Participants will be able to:

  • Develop an advocacy campaign strategy.
  • Speak in front on an audience with confidence and proficiency.
  • Lobby decision-makers in an effective and efficient manner.
  • Work effectively with the media.
  • Translate research findings into meaningful policy change.
  • Provide effective community leadership.

Schedule

Session I: Monday, November 4th

8:00 - 8:15 AM    Physicians as Agents of Change: An Introduction

8:15 – 8:45 AM   Campaign Strategy Development

8:45   - 10:00 AM   Public Speaking (Flaura Koplin-Winston)

Research-Based Advocacy (Flaura Koplin-Winston)

10:00 - 11:00 AM  Media Advocacy (Karl Stark)

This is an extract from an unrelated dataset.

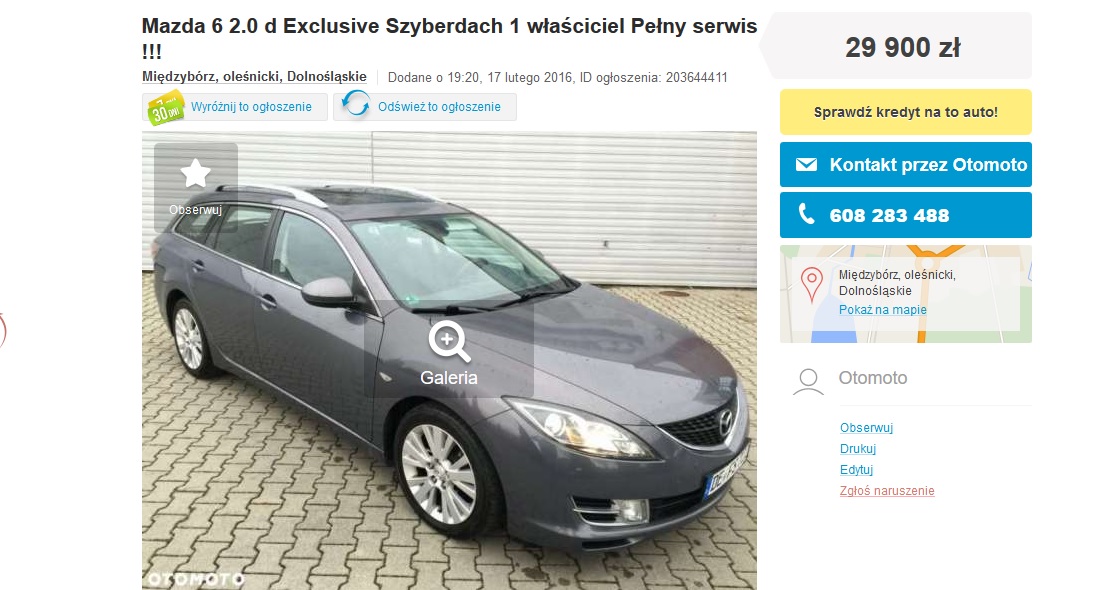Open the Galeria magnifier icon

pyautogui.click(x=449, y=342)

11:00 - 11:30 AM   Lobbying

11:30 - 12:00 PM   The Issues and Group Assignments

Session II: Monday, November 11th

8:00 AM - 12:00 PM   Group Presentations

[Break at 9:30 – 10:30 AM for Resident Report]

Team Tasks

Develop your Campaign Strategy

  • Who are you?
  • Who are your Allies and Opponents?
  • Who are the policy-makers and people in positions of power?
  • How will you influence the decision-makers?
  • What tactics will you use to mobilize support?

Lobbying Exercise

  • Choose a policy-maker to target and describe your reasoning.
  • Prepare to make a lobby visit and identify specific reasons why the decision-maker should support your position.
  • Prepare a fact sheet for your lobby visit.

Media Event

  • Develop an event that will earn you “free media.”
  • Write four questions for a reporter to ask you about your issue and develop sound bite answers.
  • Write an Op-Ed piece for a newspaper (250-500 words).

Speech

  • Determine audience you are trying to influence (venue).
  • Prepare a persuasive 3-5 minute speech.